### MHW observation

MHWs were identified based on v.2.1 of NOAA’s Optimum Interpolation Sea Surface Temperature (OISST v.2.1)^{41,42}. OISST v.2.1 was released in April 2020, and is identical to v.2.0 for data up until 2015 but includes significant quality improvements starting in 2016 (https://www.ncdc.noaa.gov/oisst/optimum-interpolation-sea-surface-temperature-oisst-v21). We obtained SST data at daily frequency and 0.25° horizontal resolution from NOAA’s Physical Sciences Laboratory (https://psl.noaa.gov/data/gridded/data.noaa.oisst.v2.highres.html).

The bulk of our analysis was performed using monthly SST data for both observations and forecasts, but see the section ‘Sensitivity to defining MHWs from daily versus monthly SST’ for a discussion of the implications and practicality of using daily instead of monthly output. Daily 0.25° OISST data were averaged to monthly temporal resolution and 1° spatial resolution for consistency with the forecasts being evaluated (see the next section). MHWs were identified based on methods proposed in a previous study^{43} and adapted for monthly data as described in ref. ^{19}. First, SST anomalies at each grid cell were computed by subtracting the 1991–2020 monthly climatology. MHW thresholds specific to each month of the year were then calculated as the 90th percentile of observed SST anomalies in a 3-month window (for example, for January MHWs, the 90th percentile of all December to February SST anomalies). SST anomalies were then converted to binary time series (MHW or no MHW) depending on whether they were above or below their respective thresholds.

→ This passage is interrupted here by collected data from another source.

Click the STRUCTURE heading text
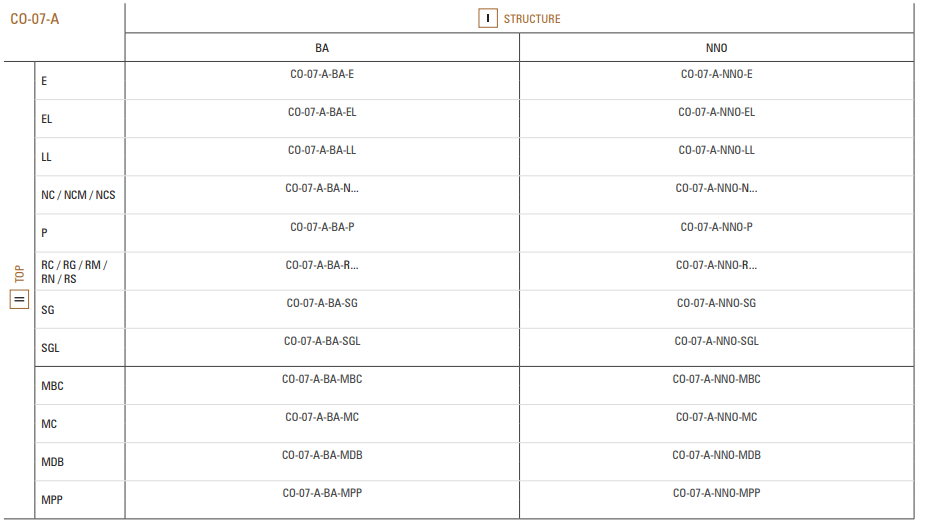Screen dimensions: 925x531 532,19

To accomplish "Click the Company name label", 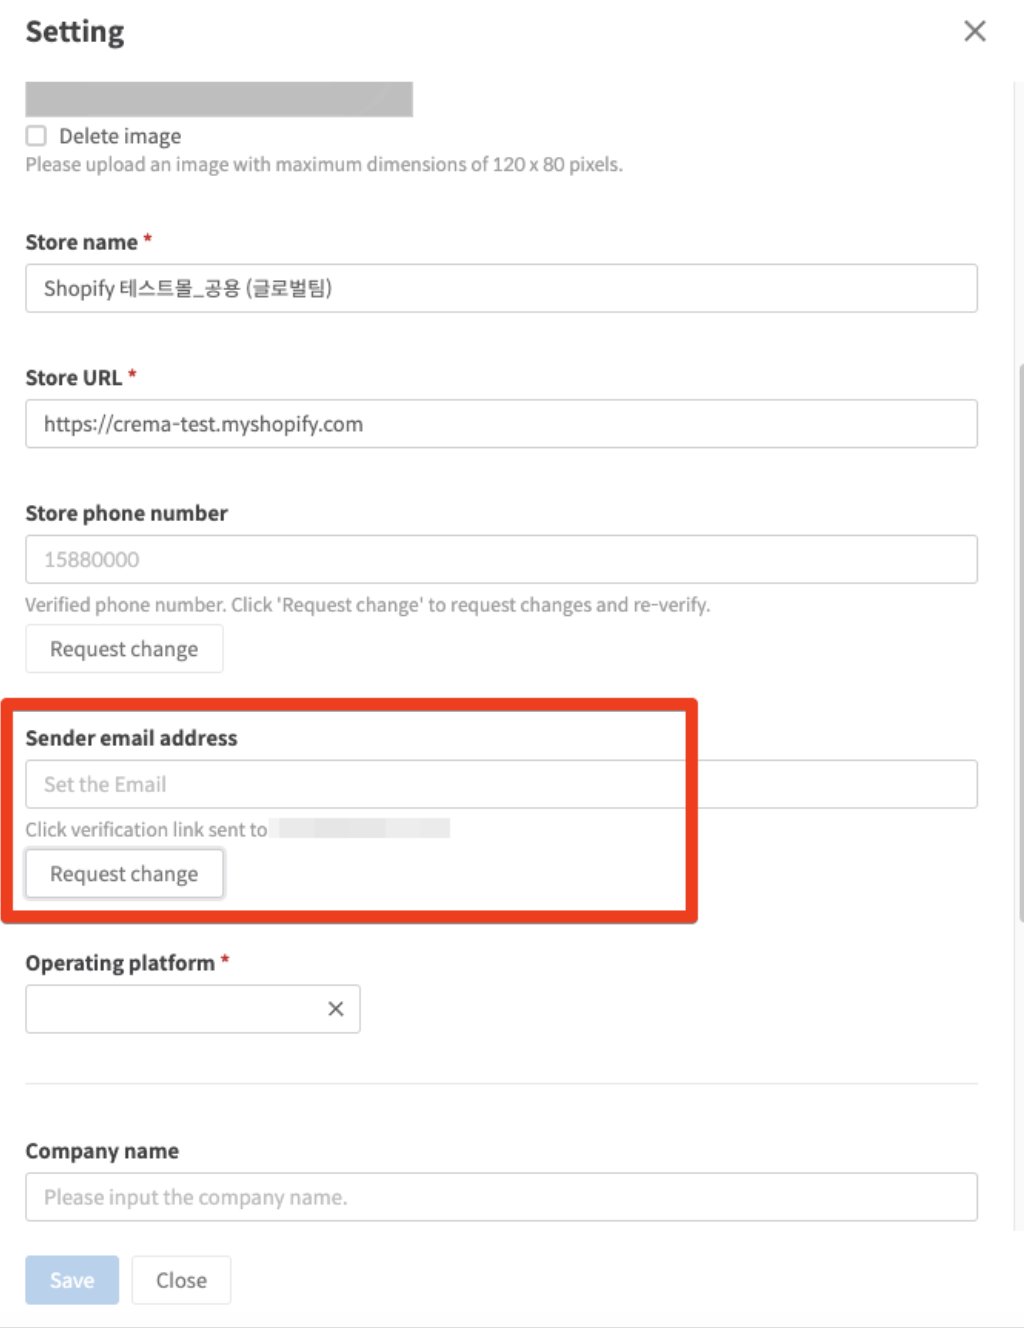I will (x=102, y=1151).
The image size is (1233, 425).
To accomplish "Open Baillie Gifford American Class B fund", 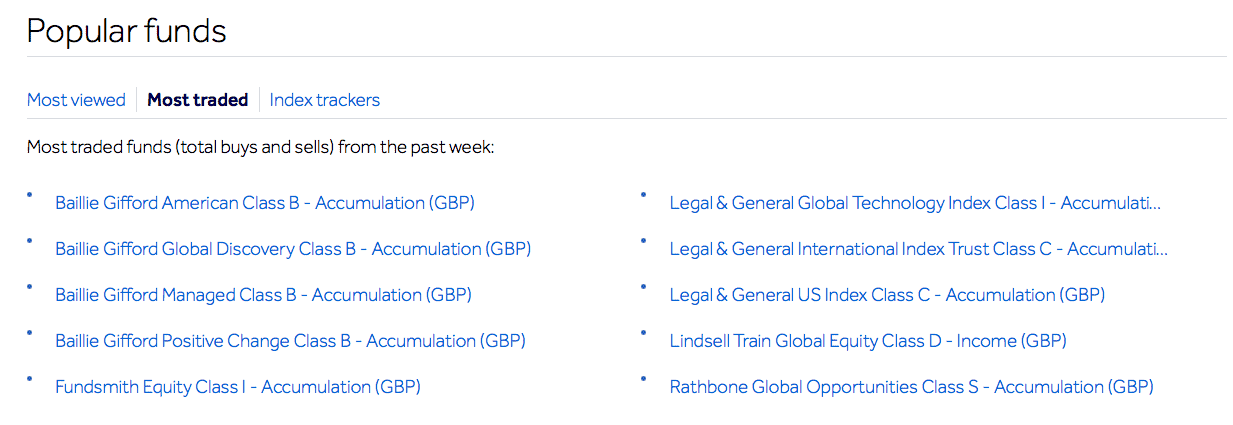I will coord(264,203).
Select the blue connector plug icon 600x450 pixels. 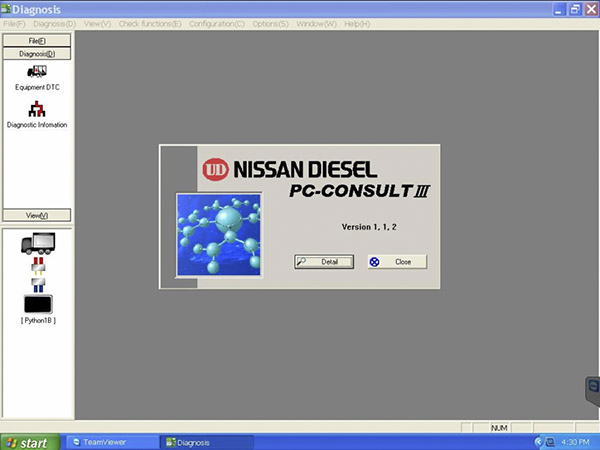tap(38, 283)
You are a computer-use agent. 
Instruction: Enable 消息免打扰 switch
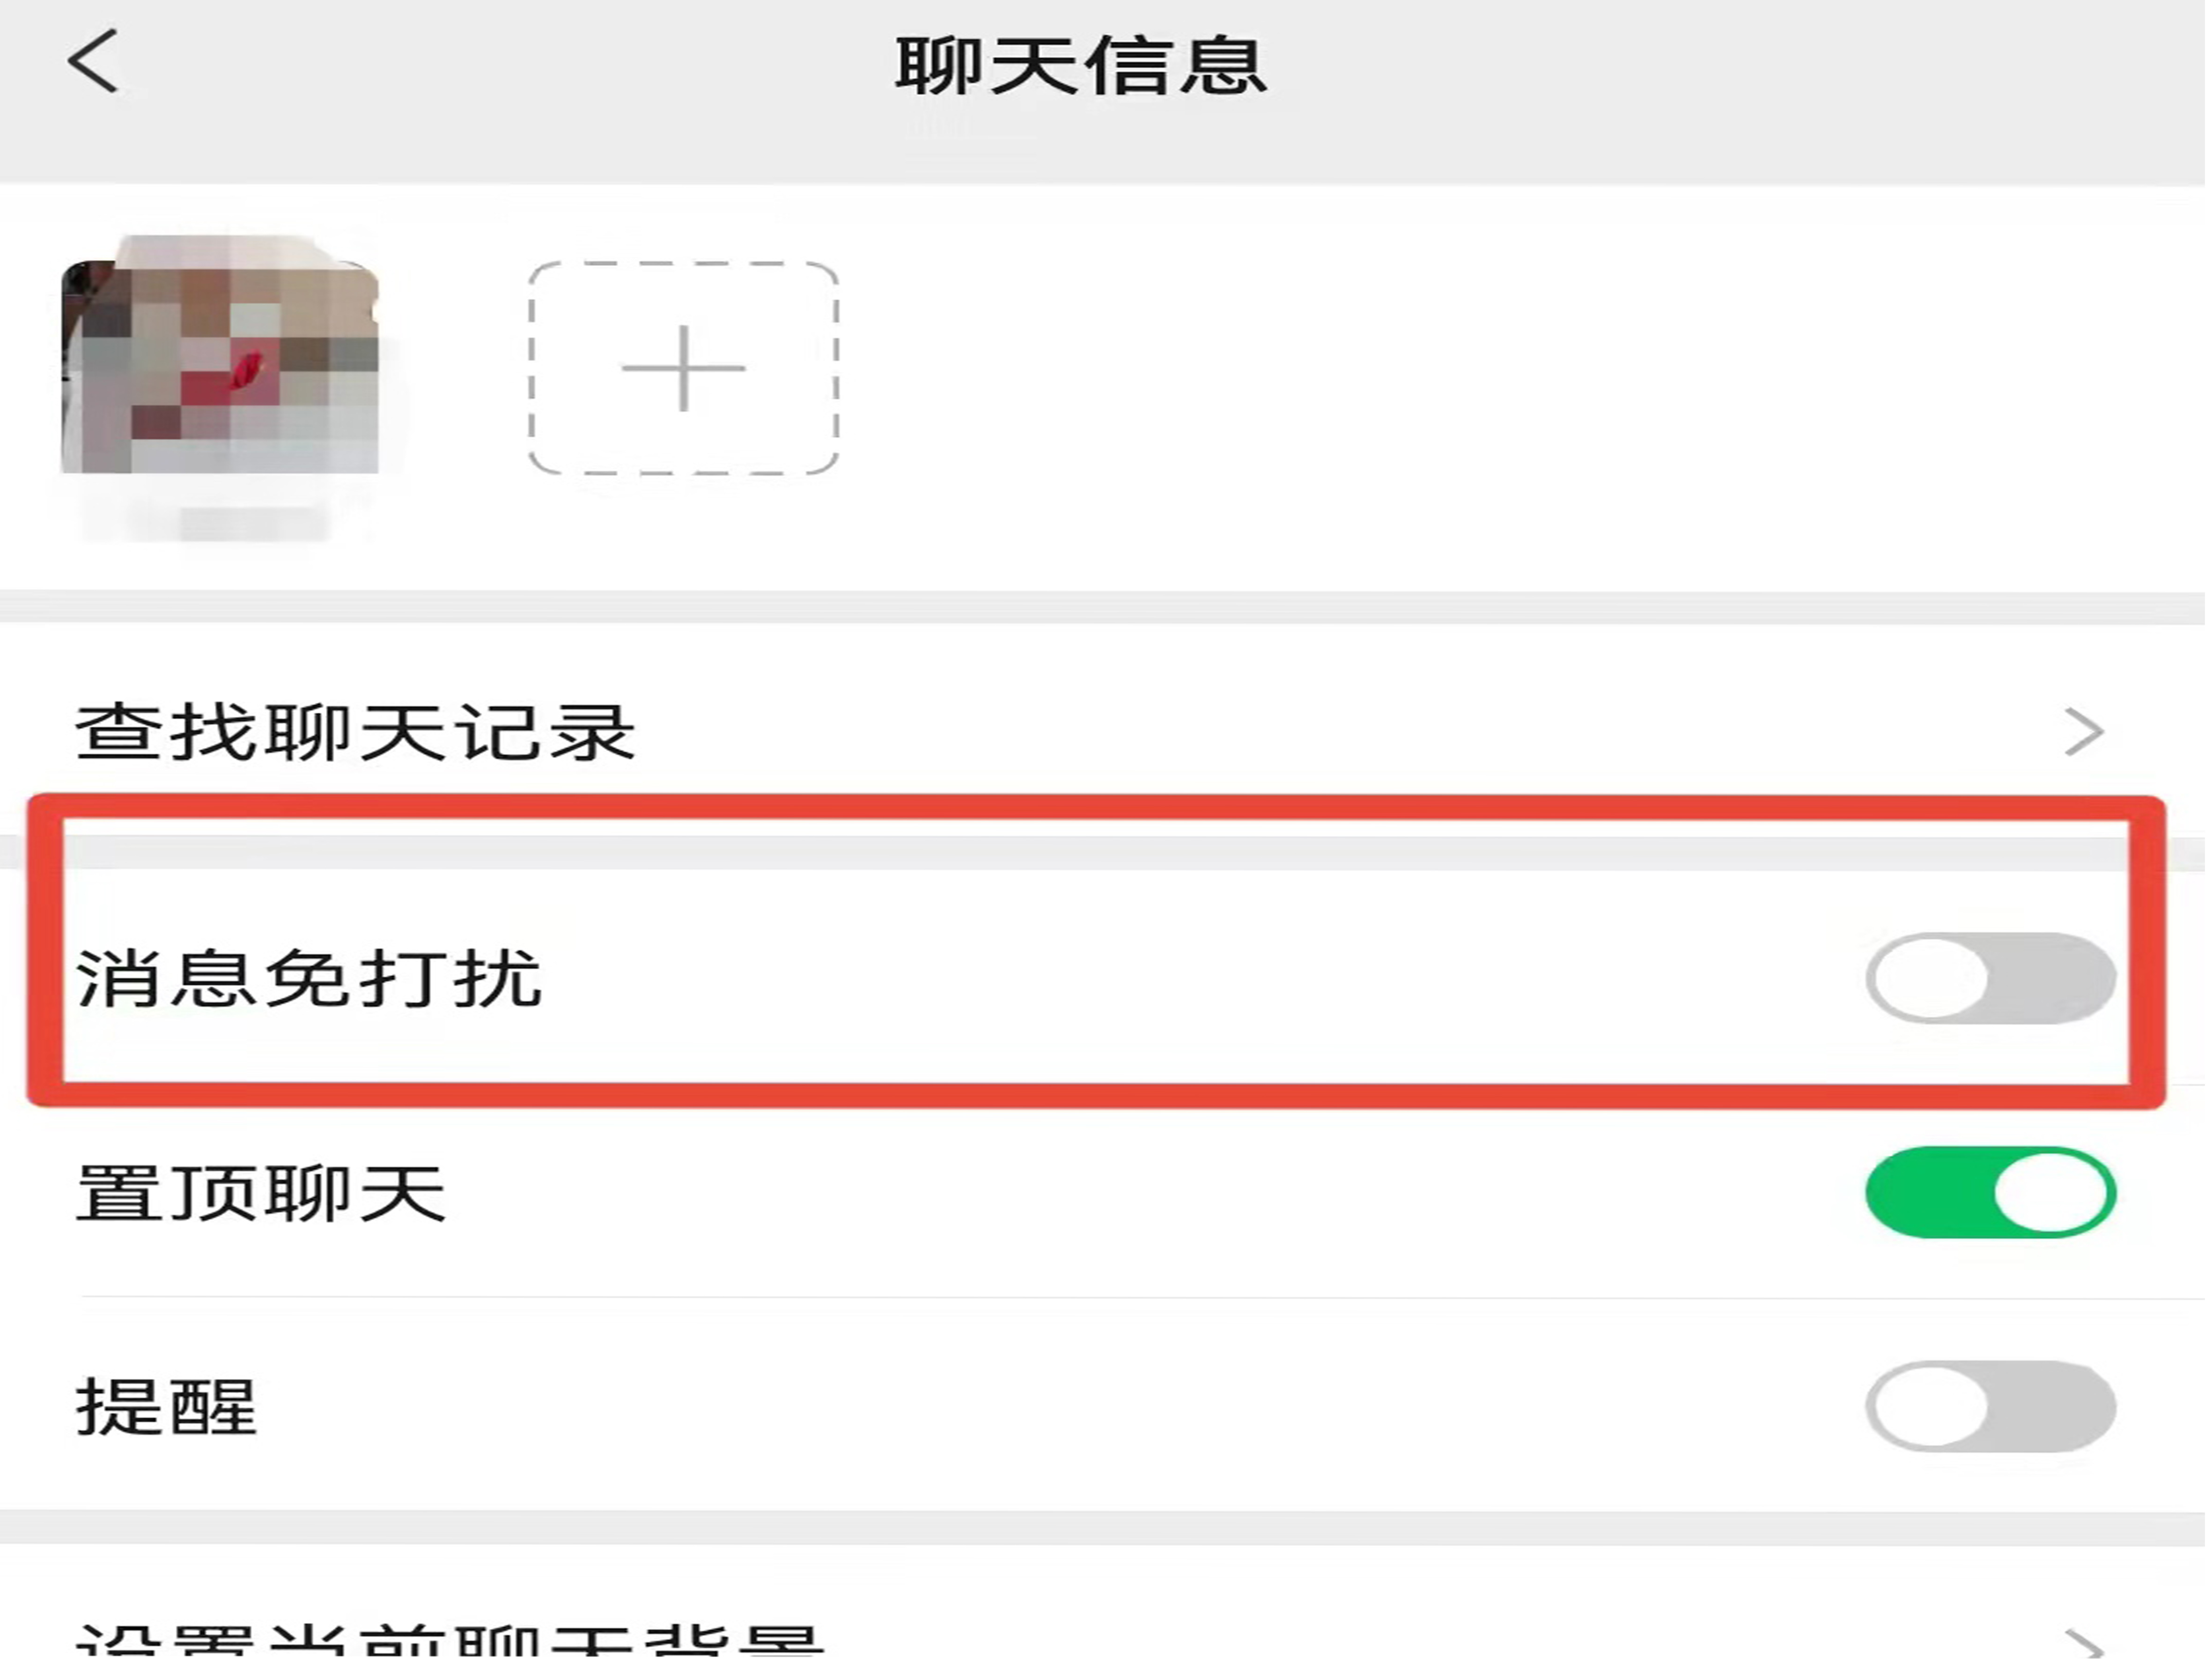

### Global climate forecasts

Underlying the MHW forecasts described in this study are seasonal SST forecasts obtained from six global climate models contributing to the North American Multimodel Ensemble^{13,14}. For each of the six models, an ensemble of forecasts is initialized each month, with the number of ensemble members and the forecast lead time varying between models (Extended Data Table 1). In addition to real time forecasts, a multidecadal set of reforecasts has been performed for each model. Reforecasts, also sometimes referred to as retrospective forecasts or hindcasts, are forecasts simulated for past periods using only information available at the time of forecast initialization (that is, ignoring information that has subsequently become available). The long historical suite of (re)forecasts is necessary to rigorously evaluate the skill and biases of the forecast systems. Here we obtained monthly averaged SST forecast output for 1991–2020, which is a period that is available from all six models, from the IRI/LDEO climate data library (https://iridl.ldeo.columbia.edu/SOURCES/.Models/.NMME/). Output from all models is served on a common grid with 1° resolution in longitude and latitude.

### MHW forecasts

To develop MHW forecasts based on the SST forecasts described above, a series of steps were performed for each model. First, the reforecast and forecast periods were concatenated to produce a single set of forecasts for analysis. For models that have more ensemble members in the real time forecasts than in the retrospective forecasts (Extended Data Table 1), we kept the same number of ensemble members as the retrospective forecasts to maintain consistency throughout the analysis period. Next, the model mean forecasts were calculated by averaging together the individual ensemble members of each model. The model mean forecasts were used to calculate model-specific monthly forecast climatologies for each initialization month and lead time, as is customary in climate forecast skill evaluation^{44,45}, and forecast anomalies were calculated for each individual ensemble member by subtracting the model mean climatology. Next, seasonally varying MHW thresholds for each model, lead time and initialization month were calculated with the same methodology described above for SST observations. Forecasts with SST anomalies at or above their respective thresholds were classified as MHWs, resulting in an ensemble of forecasts for binary outcomes (MHW or no MHW). The above steps were repeated for each of the six models, resulting in a multimodel ensemble of 73 members that was used to generate probabilistic monthly MHW forecasts. As forecasts are initialized at the beginning of the month, and we report monthly averages, lead times range from 0.5 months (for example, forecasts of January MHWs, initialized at the beginning of January) to 11.5 months (for example, forecasts of December MHWs, initialized at the beginning of January).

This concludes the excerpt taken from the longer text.